*Selected text:*
____________________
# USB-Soundcard with mic amp which works!



## Jonas_h (Jan 7, 2009)

Hi,

I have searched the forum, and can see that many people recommending E-MU or M-Audio sound cards. But I cannot find a post telling a "succes story" about a specific card.

So I was hoping if anyone can tell if they have used one of the two following usb-cards succesfully with REW?

M-Audio Mobile Pre USB

E-MU 04040

The two cards above have the right price (for me) and have phantom power for the microphone. I am using a Behringer ECM8000 with it. Personally I am leaning towards the M-Audio. But I would appreciate hearing about some experiences before buying


----------



## brucek (Apr 11, 2006)

Any soundcard will work with REW as long as it has a line-out and line-in (or an XLR mic in with phantom power).

The only problems have been with cards that the manufacturers haven't provided proper drivers for Vista or W7.

brucek


----------



## Jonas_h (Jan 7, 2009)

brucek said:


> Any soundcard will work with REW as long as it has a line-out and line-in (or an XLR mic in with phantom power).
> 
> The only problems have been with cards that the manufacturers haven't provided proper drivers for Vista or W7.
> 
> brucek


I know, but even though all sound cards should work in theory, I still see forum topics about cards which cannot calibrate probably etc. So I would feel best about buying a card which I know some people have used with succes running vista/W7.


----------



## Wayne A. Pflughaupt (Apr 13, 2006)

If you want the sound card merely for REW and don’t specifically need some feature that the M-audio and E-MU offer, you might consider the Tascam US-122L. It’s quite a bit cheaper than those other two you’re looking at.

Here’s a thread where the M-Audio was used successfully – not sure what the OS was, however.

What you might do is Google “m-audio mobile pre reviews” etc. and see what you can find on these cards. Often people will mention what their OS is in their comments.

Regards,
Wayne


----------
____________________
*Data section:*
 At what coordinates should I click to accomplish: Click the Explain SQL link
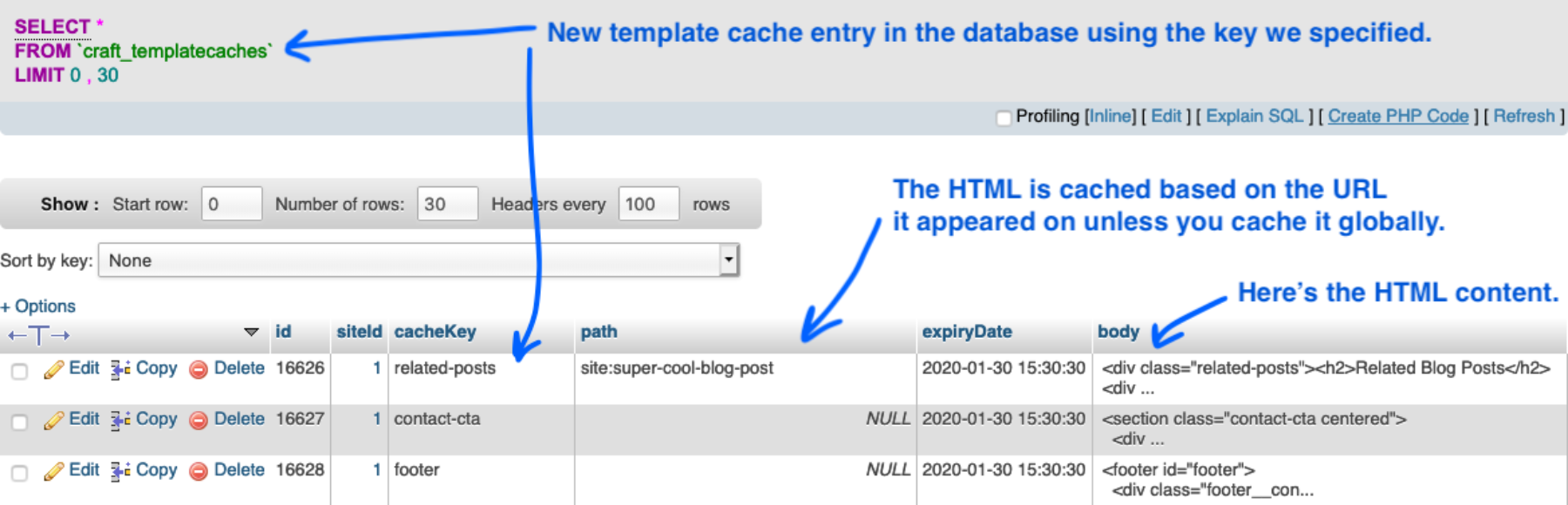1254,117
____________________
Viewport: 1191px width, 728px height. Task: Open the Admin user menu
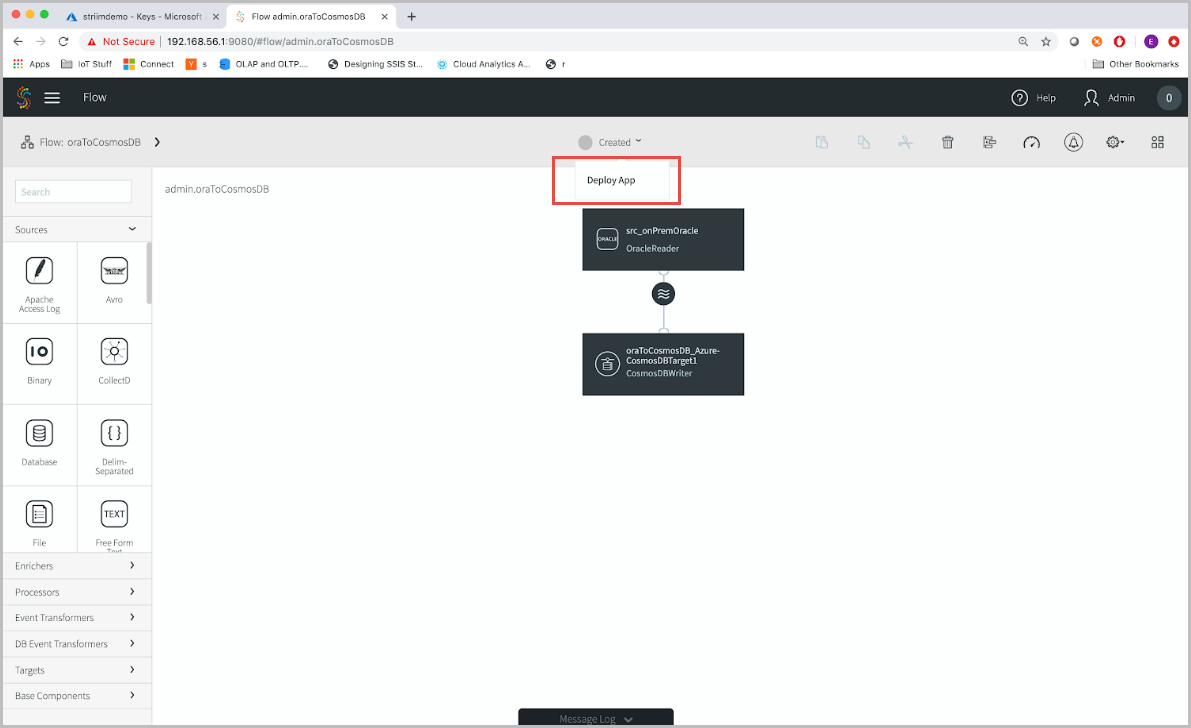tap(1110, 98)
____________________
*Written request 1:*
In the forum thread about USB sound cards, do these statements agree with the text? (a) Jonas_h uses a Behringer ECM8000 microphone. (b) brucek says the only problems have come from cards without proper drivers for Vista or W7. (c) Wayne says the Tascam US-122L costs more than the M-Audio and E-MU cards. For each, answer yes or no and quote the deciding words.
*Written request 2:*
Can you reproduce word for word the part of the forum thread about USB sound cards that opens with the words containing "## Wayne A." and closes with "in their comments."?

*Problem solution 1:*
(a) Yes: "I am using a Behringer ECM8000 with it."
(b) Yes: "The only problems have been with cards that the manufacturers haven't provided proper drivers for Vista or W7."
(c) No: "It’s quite a bit cheaper than those other two you’re looking at."

*Problem solution 2:*
## Wayne A. Pflughaupt (Apr 13, 2006)

If you want the sound card merely for REW and don’t specifically need some feature that the M-audio and E-MU offer, you might consider the Tascam US-122L. It’s quite a bit cheaper than those other two you’re looking at.

Here’s a thread where the M-Audio was used successfully – not sure what the OS was, however.

What you might do is Google “m-audio mobile pre reviews” etc. and see what you can find on these cards. Often people will mention what their OS is in their comments.